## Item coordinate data
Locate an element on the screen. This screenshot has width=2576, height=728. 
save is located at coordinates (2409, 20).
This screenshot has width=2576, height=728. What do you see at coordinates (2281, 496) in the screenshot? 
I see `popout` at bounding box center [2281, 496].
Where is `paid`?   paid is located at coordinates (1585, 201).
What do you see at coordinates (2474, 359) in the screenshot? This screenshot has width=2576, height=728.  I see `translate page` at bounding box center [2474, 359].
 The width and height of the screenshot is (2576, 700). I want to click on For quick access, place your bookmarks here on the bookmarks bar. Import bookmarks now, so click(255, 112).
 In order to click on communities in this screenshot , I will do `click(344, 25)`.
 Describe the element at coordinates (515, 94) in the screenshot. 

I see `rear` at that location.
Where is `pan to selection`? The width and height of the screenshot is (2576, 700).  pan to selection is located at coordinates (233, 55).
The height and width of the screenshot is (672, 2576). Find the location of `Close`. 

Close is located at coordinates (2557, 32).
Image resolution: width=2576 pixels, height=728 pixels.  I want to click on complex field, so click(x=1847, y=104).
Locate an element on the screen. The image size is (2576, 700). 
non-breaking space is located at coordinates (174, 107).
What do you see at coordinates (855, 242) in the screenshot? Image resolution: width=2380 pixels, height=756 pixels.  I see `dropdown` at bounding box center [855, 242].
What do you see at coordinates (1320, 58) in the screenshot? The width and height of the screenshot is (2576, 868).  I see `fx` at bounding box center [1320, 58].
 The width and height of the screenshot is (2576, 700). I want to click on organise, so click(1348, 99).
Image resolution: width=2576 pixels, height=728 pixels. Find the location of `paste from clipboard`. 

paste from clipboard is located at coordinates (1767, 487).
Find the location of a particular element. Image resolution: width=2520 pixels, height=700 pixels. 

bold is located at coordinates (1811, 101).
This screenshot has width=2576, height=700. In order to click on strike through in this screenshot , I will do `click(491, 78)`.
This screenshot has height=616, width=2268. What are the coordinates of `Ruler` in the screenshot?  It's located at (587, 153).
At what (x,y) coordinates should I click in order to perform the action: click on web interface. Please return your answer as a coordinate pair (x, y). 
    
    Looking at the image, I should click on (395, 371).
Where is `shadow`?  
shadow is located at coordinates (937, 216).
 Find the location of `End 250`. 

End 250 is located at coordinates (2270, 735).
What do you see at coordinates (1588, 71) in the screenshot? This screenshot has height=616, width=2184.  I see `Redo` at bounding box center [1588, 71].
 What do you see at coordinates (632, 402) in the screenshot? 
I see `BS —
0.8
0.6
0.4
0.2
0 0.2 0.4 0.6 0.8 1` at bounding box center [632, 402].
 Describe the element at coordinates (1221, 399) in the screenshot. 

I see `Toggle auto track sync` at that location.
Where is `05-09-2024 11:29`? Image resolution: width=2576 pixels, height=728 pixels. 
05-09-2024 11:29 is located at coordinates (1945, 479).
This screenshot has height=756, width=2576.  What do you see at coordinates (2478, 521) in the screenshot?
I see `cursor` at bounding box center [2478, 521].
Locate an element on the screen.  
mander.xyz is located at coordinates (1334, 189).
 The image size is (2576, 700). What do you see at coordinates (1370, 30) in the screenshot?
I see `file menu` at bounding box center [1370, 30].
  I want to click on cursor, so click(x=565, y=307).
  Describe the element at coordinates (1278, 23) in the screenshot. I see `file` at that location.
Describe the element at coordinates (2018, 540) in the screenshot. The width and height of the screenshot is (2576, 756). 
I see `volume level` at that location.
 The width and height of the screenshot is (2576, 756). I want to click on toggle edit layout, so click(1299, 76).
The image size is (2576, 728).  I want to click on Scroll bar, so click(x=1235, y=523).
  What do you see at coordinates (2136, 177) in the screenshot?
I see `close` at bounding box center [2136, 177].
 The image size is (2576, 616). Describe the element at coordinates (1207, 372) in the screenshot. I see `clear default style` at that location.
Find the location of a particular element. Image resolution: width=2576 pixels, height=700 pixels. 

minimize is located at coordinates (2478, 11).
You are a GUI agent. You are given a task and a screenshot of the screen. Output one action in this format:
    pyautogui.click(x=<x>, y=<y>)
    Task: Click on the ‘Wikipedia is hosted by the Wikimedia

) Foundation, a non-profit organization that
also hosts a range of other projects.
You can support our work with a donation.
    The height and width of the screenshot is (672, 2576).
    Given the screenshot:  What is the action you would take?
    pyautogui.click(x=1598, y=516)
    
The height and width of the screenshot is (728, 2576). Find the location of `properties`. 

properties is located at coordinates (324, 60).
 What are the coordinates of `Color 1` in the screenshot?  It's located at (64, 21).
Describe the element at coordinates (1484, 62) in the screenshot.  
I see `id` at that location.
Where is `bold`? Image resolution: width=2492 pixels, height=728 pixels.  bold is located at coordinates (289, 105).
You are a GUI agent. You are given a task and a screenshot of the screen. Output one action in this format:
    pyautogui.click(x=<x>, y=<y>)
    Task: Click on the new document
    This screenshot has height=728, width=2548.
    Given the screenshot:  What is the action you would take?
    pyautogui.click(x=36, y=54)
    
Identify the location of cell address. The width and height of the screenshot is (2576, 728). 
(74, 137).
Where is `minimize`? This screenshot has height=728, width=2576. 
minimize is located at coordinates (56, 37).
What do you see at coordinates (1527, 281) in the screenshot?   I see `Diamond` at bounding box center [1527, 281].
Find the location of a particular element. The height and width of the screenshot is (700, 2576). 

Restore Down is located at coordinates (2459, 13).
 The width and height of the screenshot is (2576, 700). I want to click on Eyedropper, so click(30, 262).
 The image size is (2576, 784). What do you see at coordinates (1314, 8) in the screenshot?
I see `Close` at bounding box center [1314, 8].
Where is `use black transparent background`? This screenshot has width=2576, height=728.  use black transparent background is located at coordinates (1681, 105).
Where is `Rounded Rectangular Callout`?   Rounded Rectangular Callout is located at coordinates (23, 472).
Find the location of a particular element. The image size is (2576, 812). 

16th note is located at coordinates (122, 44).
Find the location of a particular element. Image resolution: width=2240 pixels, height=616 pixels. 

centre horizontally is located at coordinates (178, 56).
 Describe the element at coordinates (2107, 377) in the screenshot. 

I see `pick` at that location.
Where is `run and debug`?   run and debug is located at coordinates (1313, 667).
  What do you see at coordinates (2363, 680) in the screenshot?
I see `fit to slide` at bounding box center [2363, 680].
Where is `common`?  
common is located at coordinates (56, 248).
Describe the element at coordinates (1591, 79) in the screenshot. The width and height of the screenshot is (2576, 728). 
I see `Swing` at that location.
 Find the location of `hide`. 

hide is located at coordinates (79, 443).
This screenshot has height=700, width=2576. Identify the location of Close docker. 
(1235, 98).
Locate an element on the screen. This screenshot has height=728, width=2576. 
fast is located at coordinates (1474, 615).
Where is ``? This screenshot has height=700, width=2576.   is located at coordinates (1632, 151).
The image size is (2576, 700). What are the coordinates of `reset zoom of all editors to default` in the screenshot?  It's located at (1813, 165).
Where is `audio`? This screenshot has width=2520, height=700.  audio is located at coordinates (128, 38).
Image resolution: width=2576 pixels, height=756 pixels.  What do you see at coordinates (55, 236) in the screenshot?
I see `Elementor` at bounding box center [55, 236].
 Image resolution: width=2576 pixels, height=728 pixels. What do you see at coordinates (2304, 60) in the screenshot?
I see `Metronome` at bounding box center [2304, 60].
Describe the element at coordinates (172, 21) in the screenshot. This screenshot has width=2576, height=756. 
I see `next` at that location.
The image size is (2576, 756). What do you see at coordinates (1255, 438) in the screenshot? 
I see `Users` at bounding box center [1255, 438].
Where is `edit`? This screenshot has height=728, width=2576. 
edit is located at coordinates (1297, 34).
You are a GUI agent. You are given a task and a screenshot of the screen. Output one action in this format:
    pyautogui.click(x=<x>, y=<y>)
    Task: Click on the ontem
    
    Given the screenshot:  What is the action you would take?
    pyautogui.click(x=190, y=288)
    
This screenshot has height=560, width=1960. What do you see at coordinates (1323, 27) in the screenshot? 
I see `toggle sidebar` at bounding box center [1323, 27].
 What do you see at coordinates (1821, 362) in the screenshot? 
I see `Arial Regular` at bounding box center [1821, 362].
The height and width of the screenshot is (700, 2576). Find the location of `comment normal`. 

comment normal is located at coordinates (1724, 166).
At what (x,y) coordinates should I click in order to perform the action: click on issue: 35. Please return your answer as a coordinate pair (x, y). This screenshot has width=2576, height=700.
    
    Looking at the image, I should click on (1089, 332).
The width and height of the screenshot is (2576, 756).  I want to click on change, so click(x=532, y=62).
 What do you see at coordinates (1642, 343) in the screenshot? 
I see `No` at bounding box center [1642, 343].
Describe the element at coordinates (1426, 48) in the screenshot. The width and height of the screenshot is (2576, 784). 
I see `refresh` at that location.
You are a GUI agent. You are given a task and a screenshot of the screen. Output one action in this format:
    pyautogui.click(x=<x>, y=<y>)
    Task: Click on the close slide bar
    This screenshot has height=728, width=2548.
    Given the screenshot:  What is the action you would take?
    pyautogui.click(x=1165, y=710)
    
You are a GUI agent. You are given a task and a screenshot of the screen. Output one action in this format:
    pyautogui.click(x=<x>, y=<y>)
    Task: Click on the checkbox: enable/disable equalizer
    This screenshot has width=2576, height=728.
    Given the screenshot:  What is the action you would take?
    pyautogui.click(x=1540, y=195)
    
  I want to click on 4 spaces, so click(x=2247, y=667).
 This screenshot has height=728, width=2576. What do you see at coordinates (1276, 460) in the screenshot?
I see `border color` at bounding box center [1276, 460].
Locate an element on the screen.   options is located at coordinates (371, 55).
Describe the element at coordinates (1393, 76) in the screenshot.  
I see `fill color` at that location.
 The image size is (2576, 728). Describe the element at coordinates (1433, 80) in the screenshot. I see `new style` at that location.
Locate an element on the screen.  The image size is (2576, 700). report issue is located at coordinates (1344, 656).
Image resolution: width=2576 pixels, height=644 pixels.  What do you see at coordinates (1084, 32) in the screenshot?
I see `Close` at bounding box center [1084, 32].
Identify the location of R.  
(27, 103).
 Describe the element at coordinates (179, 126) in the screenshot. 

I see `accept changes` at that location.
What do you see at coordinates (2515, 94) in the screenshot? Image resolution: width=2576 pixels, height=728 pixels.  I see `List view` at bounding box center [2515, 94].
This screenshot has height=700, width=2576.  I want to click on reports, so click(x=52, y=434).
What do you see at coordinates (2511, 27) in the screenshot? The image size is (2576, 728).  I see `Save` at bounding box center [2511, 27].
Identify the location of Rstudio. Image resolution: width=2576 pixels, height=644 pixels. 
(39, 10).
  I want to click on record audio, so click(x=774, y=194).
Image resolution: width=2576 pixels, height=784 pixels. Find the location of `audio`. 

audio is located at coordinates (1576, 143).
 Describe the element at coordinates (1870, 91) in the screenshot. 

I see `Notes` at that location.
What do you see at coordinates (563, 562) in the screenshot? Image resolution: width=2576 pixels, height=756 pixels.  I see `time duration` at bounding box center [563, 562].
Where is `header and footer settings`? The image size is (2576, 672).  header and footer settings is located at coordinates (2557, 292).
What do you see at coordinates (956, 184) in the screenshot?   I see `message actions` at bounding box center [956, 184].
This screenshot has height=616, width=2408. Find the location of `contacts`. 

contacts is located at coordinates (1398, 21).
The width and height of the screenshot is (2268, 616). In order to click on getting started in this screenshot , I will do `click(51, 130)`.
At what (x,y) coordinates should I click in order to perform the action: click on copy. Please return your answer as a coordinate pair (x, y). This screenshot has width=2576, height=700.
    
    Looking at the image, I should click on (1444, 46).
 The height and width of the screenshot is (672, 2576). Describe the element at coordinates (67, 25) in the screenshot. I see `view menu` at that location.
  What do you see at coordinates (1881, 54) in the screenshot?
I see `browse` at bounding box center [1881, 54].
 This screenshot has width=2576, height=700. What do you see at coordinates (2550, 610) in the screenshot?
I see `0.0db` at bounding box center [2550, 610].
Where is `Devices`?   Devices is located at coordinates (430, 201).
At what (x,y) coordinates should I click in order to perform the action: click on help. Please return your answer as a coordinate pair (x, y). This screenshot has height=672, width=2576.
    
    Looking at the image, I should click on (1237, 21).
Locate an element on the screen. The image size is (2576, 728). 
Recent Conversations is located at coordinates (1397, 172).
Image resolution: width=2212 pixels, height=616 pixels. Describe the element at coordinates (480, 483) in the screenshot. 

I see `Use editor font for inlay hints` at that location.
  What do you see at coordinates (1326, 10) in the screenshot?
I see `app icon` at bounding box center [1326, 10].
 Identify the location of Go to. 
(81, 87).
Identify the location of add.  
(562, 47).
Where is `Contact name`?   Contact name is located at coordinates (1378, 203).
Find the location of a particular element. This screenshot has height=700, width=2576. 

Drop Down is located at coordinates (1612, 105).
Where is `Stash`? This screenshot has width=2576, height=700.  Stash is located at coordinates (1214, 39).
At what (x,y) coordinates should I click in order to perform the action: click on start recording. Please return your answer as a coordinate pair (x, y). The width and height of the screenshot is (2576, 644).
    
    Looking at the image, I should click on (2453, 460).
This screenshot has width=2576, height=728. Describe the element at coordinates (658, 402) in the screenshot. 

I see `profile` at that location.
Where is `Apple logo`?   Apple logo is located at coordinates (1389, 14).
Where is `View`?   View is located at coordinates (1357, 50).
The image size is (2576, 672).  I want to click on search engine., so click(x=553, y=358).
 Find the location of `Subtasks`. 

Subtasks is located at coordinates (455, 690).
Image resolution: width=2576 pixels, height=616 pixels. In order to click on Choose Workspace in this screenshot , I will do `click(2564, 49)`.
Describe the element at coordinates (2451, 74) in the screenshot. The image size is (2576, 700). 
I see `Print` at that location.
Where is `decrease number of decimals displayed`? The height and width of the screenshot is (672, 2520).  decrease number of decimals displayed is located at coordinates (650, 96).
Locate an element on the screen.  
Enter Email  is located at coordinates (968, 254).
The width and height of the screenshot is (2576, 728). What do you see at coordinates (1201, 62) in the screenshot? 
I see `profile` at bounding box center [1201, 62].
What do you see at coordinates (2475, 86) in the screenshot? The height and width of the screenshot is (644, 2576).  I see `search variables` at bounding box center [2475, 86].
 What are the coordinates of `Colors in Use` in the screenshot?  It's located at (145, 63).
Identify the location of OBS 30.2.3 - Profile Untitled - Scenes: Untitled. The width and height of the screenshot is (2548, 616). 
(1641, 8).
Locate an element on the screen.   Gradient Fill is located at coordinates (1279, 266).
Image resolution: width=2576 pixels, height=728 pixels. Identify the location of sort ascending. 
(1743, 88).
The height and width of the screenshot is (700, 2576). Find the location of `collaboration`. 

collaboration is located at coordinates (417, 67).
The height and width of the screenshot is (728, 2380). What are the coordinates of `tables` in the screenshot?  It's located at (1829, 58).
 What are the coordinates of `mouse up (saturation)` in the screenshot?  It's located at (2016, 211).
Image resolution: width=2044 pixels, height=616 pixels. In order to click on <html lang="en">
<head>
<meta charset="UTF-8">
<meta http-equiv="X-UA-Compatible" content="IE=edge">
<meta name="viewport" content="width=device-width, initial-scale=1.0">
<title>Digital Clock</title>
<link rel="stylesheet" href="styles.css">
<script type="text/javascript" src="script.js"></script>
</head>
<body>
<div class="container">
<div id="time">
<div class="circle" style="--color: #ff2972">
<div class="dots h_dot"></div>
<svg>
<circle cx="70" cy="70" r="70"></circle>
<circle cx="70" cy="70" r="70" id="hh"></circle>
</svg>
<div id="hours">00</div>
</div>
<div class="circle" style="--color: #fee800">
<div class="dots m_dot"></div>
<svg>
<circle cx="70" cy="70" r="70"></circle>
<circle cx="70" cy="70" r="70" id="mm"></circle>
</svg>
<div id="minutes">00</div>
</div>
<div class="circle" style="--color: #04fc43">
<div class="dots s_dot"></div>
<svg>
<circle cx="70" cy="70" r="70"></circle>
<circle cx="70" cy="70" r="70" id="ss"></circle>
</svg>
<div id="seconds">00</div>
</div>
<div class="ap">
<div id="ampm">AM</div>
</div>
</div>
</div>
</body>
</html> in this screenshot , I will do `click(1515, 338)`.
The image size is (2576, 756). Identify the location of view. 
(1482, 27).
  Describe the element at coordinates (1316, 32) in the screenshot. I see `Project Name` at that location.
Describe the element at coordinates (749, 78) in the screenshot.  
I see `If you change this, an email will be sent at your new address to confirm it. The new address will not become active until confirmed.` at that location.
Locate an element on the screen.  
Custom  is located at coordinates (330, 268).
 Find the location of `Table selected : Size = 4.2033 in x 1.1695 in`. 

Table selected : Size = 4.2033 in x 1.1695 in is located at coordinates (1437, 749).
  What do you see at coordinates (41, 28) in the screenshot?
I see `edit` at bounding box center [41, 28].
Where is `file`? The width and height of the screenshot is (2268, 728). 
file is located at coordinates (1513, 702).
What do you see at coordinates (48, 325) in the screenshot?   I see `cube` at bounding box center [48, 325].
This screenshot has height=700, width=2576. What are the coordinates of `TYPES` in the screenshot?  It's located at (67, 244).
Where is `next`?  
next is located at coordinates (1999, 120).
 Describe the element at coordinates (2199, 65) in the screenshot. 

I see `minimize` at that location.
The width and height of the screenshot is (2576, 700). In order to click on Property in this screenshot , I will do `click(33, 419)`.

## Do this
Edit the material from its beginning through the line containing "coordinates (1585, 201).", replacing "screenshot" with "image" and leaving all else unchanged. Return only those lines.

## Response
Locate an element on the screen. This image has width=2576, height=728. 
save is located at coordinates (2409, 20).
This image has width=2576, height=728. What do you see at coordinates (2281, 496) in the image? 
I see `popout` at bounding box center [2281, 496].
Where is `paid`?   paid is located at coordinates (1585, 201).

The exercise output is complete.